Dr. Brian Donley, Cleveland Clinic Chief of Staff: Some of the things that we’ve done to continually get better is working on bringing the patient more and more into the design of how we provide healthcare. We think that’s really helpful for quality and safety and experience of care. So when we’re designing different programs we actually have patient input.
One example would be our breast cancer program. It's a multi-disciplinary program and when we got together to design it, we brought physicians of the breast cancer center, we brought radiation oncology physicians, we brought radiologists, we brought oncologists, and we brought breast surgeons. But we brought patients into that group also so we could have the voice of the patients in this process. What we’ve done is we’ve shifted the question from, "How are we?" to "How are you?"

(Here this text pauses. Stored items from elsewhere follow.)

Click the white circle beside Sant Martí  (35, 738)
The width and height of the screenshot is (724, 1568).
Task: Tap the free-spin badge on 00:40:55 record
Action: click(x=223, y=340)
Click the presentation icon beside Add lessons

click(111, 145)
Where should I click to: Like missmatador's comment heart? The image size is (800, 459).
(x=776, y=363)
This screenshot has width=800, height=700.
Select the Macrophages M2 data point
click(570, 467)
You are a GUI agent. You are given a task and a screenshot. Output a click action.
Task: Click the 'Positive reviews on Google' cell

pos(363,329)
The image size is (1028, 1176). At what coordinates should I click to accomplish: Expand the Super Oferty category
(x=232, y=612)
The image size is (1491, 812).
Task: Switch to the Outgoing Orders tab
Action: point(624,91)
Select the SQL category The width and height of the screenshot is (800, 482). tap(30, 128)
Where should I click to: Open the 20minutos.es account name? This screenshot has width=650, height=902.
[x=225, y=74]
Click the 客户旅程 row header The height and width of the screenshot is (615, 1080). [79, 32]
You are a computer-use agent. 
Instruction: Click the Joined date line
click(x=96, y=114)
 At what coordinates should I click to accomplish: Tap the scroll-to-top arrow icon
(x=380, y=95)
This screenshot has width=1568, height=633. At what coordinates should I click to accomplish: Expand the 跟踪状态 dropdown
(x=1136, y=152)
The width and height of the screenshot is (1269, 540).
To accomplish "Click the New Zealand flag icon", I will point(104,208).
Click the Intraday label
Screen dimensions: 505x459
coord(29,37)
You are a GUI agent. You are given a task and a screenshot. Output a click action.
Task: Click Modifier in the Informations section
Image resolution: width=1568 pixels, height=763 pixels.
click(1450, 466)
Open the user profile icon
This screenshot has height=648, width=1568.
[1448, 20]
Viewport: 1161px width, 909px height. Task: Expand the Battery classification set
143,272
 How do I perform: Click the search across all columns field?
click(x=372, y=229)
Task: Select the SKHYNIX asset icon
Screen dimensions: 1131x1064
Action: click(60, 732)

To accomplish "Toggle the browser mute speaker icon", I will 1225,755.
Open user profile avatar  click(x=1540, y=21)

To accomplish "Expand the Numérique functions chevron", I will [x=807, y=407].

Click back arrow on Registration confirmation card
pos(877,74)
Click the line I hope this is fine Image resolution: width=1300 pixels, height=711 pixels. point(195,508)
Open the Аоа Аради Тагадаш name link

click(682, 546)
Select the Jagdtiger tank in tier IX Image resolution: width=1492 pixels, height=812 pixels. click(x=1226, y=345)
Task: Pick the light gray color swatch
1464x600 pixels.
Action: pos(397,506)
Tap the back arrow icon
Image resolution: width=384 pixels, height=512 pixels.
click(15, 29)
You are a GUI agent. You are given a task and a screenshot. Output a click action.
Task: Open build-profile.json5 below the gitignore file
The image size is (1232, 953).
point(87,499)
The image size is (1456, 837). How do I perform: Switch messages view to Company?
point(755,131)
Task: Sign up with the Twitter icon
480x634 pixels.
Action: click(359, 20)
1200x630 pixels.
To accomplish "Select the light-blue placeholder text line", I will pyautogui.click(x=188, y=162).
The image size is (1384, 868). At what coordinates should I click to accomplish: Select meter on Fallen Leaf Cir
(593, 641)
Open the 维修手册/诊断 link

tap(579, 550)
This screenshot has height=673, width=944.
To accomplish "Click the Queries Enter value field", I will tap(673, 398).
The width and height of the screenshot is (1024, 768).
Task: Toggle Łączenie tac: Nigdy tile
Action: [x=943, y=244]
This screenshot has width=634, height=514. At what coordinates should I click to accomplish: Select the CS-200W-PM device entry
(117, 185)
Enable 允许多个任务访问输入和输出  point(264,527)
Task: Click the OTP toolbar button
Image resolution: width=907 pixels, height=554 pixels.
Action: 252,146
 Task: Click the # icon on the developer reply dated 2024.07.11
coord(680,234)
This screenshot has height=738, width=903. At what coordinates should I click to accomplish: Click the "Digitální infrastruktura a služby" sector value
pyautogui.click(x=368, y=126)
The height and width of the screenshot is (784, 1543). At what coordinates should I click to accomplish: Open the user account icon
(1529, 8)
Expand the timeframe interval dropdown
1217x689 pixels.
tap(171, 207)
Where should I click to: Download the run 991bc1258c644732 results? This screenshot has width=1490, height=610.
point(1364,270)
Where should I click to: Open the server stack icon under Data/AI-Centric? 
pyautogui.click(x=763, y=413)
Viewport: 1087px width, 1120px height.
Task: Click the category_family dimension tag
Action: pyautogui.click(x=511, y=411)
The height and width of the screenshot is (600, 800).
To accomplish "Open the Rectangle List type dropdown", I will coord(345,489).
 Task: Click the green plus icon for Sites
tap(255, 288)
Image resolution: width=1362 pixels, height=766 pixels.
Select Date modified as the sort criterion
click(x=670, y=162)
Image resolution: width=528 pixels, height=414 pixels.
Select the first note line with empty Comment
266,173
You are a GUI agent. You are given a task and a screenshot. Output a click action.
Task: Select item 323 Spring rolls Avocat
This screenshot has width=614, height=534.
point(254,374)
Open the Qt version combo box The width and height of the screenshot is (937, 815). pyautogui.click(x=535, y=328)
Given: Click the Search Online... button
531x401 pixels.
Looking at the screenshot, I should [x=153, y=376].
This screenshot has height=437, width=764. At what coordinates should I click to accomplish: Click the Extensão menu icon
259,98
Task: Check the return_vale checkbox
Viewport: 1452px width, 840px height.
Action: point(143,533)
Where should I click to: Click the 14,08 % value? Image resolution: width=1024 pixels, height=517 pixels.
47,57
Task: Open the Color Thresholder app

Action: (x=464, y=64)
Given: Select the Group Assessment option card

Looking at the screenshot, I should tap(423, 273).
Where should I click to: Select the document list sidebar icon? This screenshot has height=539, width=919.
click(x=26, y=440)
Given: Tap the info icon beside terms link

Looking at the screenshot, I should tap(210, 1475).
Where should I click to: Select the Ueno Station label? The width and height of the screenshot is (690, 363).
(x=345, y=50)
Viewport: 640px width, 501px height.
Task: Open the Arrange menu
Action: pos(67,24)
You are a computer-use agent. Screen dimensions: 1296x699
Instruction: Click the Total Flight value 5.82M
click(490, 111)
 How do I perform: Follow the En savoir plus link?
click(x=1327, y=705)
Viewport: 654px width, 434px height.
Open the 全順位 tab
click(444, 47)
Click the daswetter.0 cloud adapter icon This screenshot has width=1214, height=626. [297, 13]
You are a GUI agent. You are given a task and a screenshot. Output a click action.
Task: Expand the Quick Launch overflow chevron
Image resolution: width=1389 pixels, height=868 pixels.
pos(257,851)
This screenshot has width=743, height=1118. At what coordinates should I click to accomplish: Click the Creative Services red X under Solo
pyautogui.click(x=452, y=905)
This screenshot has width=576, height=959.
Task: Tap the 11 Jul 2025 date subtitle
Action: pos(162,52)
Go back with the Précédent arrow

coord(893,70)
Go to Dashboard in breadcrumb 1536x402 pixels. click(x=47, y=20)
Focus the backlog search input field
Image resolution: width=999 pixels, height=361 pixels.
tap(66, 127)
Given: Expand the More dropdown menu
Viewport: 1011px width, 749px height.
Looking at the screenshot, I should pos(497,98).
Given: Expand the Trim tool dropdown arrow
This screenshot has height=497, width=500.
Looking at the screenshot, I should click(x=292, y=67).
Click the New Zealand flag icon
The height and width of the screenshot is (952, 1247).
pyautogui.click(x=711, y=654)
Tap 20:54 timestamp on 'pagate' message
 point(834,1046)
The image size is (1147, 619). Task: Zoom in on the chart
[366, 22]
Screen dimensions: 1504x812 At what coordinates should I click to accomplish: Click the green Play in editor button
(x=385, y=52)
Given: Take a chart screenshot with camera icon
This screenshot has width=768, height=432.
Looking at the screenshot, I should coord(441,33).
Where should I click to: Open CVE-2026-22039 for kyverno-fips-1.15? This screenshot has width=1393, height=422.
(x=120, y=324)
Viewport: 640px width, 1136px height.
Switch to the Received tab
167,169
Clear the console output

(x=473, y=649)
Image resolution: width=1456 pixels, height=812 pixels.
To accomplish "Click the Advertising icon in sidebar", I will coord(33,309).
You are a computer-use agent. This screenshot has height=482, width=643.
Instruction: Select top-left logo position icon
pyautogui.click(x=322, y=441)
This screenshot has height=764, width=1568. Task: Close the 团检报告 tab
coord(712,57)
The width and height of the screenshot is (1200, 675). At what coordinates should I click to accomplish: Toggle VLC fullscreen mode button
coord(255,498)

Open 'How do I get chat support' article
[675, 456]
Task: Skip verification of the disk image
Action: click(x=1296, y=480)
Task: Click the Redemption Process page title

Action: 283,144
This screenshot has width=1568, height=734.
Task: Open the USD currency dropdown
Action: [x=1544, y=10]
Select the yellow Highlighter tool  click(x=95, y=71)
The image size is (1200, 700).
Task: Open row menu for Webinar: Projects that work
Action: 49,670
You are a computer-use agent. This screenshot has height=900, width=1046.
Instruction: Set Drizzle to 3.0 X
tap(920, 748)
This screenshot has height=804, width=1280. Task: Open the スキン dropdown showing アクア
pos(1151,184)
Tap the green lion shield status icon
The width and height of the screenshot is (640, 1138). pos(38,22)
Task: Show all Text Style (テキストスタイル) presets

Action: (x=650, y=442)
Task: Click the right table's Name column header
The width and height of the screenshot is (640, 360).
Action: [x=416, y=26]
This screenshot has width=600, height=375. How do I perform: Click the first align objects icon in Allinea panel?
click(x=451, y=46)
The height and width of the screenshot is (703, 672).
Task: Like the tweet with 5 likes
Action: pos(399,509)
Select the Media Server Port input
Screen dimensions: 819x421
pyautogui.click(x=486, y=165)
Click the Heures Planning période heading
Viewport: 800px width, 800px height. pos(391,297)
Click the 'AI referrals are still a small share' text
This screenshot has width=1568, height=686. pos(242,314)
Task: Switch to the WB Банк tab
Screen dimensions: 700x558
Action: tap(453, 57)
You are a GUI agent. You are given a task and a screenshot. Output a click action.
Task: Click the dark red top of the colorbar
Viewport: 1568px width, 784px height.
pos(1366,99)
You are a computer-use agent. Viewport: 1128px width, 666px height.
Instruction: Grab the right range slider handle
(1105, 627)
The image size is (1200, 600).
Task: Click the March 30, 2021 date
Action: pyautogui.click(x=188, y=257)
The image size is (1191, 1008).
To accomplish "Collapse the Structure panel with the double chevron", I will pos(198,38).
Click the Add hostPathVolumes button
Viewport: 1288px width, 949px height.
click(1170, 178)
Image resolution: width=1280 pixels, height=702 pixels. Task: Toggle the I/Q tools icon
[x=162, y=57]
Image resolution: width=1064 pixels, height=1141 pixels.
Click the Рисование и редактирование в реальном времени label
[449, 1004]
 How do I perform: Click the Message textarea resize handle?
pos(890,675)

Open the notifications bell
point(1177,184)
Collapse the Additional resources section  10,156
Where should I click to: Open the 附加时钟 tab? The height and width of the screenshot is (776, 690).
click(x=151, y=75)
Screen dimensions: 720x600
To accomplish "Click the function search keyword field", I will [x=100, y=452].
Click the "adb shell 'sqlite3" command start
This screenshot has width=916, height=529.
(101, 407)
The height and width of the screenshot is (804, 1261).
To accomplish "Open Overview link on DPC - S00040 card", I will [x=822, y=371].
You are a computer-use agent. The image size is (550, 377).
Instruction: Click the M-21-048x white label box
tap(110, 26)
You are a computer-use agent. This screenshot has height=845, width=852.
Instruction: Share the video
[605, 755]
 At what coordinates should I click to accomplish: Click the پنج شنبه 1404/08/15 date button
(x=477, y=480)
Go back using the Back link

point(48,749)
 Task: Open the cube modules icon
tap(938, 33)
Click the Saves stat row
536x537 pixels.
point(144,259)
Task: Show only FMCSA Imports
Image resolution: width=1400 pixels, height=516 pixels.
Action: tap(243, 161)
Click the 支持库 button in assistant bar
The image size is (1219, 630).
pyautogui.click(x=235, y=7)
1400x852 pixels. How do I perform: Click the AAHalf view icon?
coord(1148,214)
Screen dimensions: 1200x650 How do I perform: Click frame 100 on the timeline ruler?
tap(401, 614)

Telemedicine has received initial pushback from physicians due to a fear that their business will lose customers and lack of reimbursement. Meanwhile, the federal government has touted its ability to expand access to care, with HHS recently reporting to Congress its current telemedicine efforts. What has the clinic been able to accomplish so far with adopting telemedicine and how have its physicians reacted to it?
Donley: Certainly change is always difficult, but when you're able to articulate the significant benefits of change that exist for the patient, it’s much easier to get people to adapt to it. We actually have had very good adoption of telemedicine with our workforce. We’ve taken it past what people think as routine telemedicine and we got what you call an electronic I.C.U.
In every one of our intensive care unit beds throughout Ohio, we actually have a camera on them and we have all the monitors hooked up to a central site. We have physicians who monitor all the beds and we bring algorithms for the monitors. When the algorithm picks up a difference, that’s a concern. It sets an alarm off to a person sitting in a room with all the monitors. They can then heighten their awareness to look at that patient and they can signal to a regional hospital, which is 20 miles away. The nurse can go into the room and the physician or the nurse can come up with an exam to evaluate the patient and start an intervention before it actually becomes a concern. This has also allowed us to increase the quality of the care that we provide in our ICUs and also at a more affordable rate. EHR usability varies widely and its use is leading to physician burnout because it takes up too much time. A study published last month in the Annals of Internal Medicine showed physicians are spending around two hours on EHR tasks for every one hour they spend with patients. Have there been any recent efforts at the clinic to improve EHR use?
Donley: EHRs certainly have been mainly a positive thing for patient care but certainly do create some angst for the provider. And when you look at the significant problem with the physician burnout across the country, one of the biggest concerns that leads to that burnout is electronic medical records. Our IT group has put a lot of time and effort into lessening the burden of electronic medical records for providers.
Part of that is what we call reducing the click strategy. We have central support operations from our IT group that work with our physicians to go out and evaluate their workflow and spend time with them on how they can make their workflow more efficient, which is reducing clicks. We also have looked at other programs where you can have other providers help support physicians with some of the workflow in electronic medical records, such as pharmacists evaluating medication refills for patients.
The country is facing a physician shortage and the shortfall is expected to be between 61,700 and 94,700 by 2025. Some physicians are even planning to accelerate their retirement plans or switch to concierge medicine. Employees can be kept satisfied with their everyday lives with wellness programs, according to The Institute for Healthcare Consumerism. What kind of employee wellness efforts has the clinic focused on?
Donley: We’ve done a lot on employee wellness to enrich their lives. We provide programs for weight reduction and have been very successful with that. We actually at this point don't hire smokers and we offer programs to help people to stop smoking to our employees.
We started this year to randomly test all of our employees for drugs, drug testing for all of our employees, not just new hires, and the reason that we do that is because we care about our employees. If they are positive, we actually have programs set for them to help them with their addiction and that has been positively received.